Peace council plans to bring former insurgents back into society
By Spc. Edward A. Garibay, 16th Mobile Public Affairs DetachmentDecember 7, 2010
KANDAHAR AIRFIELD, Afghanistan - Former Taliban members may one day reenter Afghan society as a result of a reintegration program discussed during a conference Dec. 6, in Kandahar City.
The reintegration program allows Taliban to come forward without fear of punishment and offers them a productive job in the community. In exchange, they must have their weapons registered and their fingerprints and retina scanned.
The program is targeted toward mid- to lower-level insurgents with the hope of persuading them to join the general public, said Baryalai Helai, advisor to the minister of reintegration.
The goal is to make peace with disenfranchised Afghans and drive out foreign fighters like al-Qaeda, said Helai.
Most of the Afghan insurgents are just people with financial problems, said Gavid Faisal, Kandahar Media Information Center press officer. They are angry at their situation and are trying to find some way to fix it.
"They have some legitimate grievances," Helai said. "Using force will not achieve anything but bloodshed, we must reach out and talk. There is still time to understand each other."
The conference in Kandahar City was the first big step in reaching out to these fighters, said U.S. Marine Corps Lt. Col. Rip Miles, advisor to the Kandahar provincial governor.
Miles said the program has been in the organizational stages for a while, but this is the start of the operational stages.

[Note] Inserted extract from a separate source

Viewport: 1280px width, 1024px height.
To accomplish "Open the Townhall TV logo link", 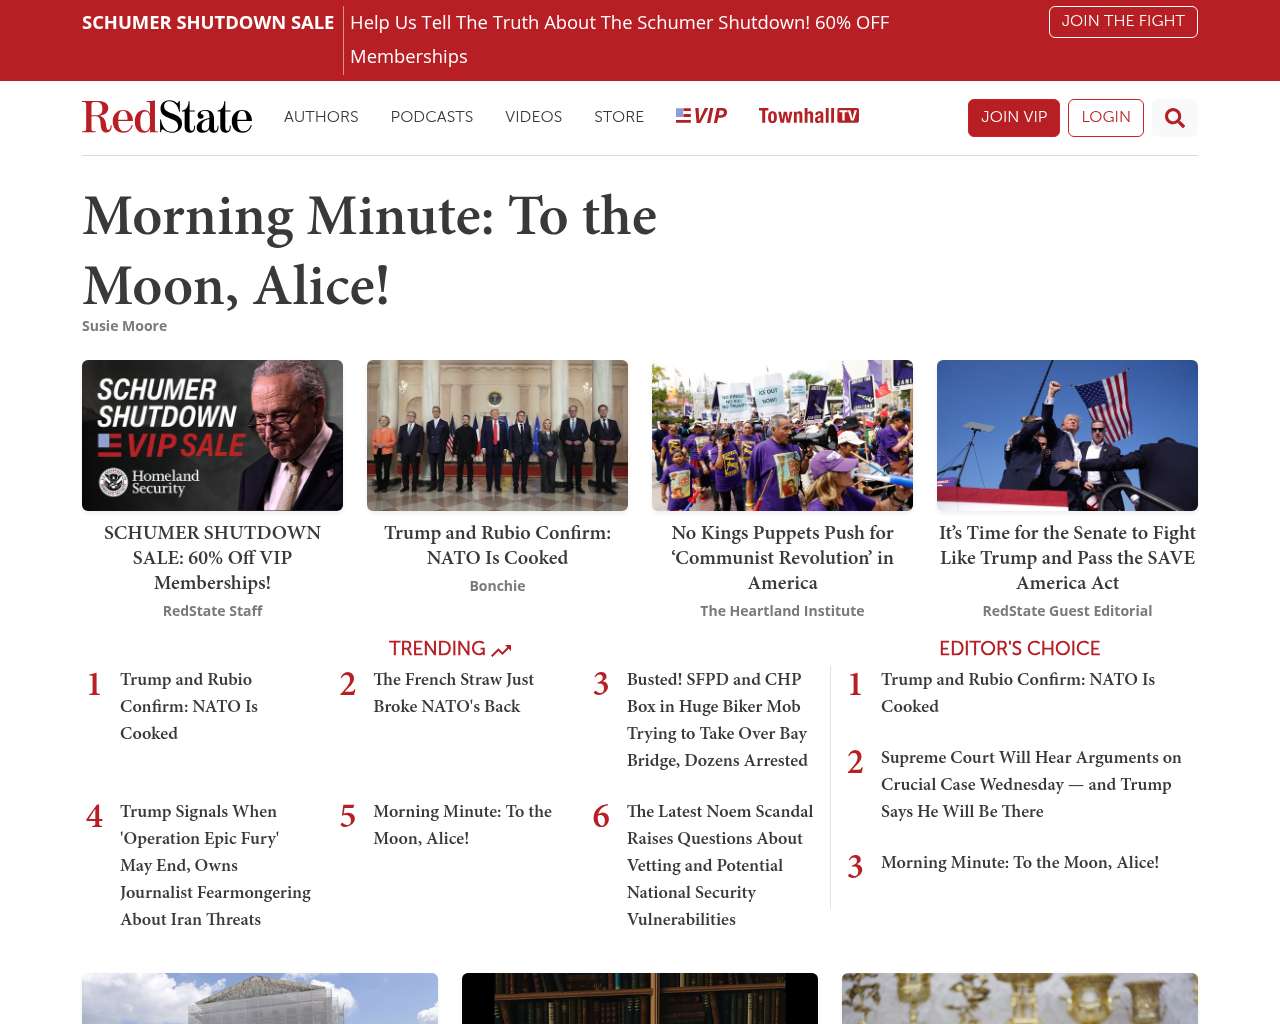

The idea was to bring representatives from the High Peace Council down from Kabul to talk to the provincial leaders directly about what the Government of the Islamic Republic of Afghanistan needs from them for peaceful reconciliation, Miles said.
Although no Taliban were present at the meeting, the provincial governors and High Peace Council members were able to send a message through the local Afghan media.
They asked for their Muslim brothers to join them in peace talks and help end the 30 years of violence in the country.
"We are hopeful that they will come with a positive statement and that there will be peace," Helai said.